Error: a.out: malloc.c:3574: mremap_chunk: Assertion `((size + offset) & (mp_.pagesize-1)) == 0' failed.
code:
#include<stdio.h>
#include <stdlib.h>
int main(void)
{
int cap=5;
int *arr = malloc(cap*sizeof(int));
FILE *f;
if((f=fopen("/home/file.txt","r"))==NULL)
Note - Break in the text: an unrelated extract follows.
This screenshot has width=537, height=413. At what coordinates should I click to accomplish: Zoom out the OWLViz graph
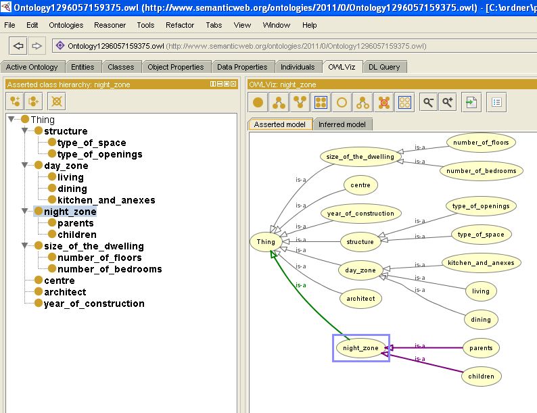(428, 103)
printf("You cannot open");
while(fscanf(f, "%d", arr++)!=EOF)
{
index++;
if(index==cap-1)
arr = realloc(arr, (cap +=1) * sizeof(int));
}
return 0;
}
You have arr++ in your loop condition. That means arr doesn't point to the start of the allocated memory anymore when you call realloc(). That's going to end up with the error you're seeing.
Also:
Programming safety note:
Don't call realloc() in the form:
foo = realloc(foo, bar);
If an error occurs, foo will be set to NULL and you'll leak the original allocation.
Nonidiomatic code note:
(cap +=1) * sizeof(int)
is a bit weird. Why not ++cap * sizeof(int)? Or better yet, do it on two lines rather than cramming it all into one.
You need to perform the realloc on the same address received fromm malloc, but you increase arr in while(fscanf(f, "%d", arr++)!=EOF)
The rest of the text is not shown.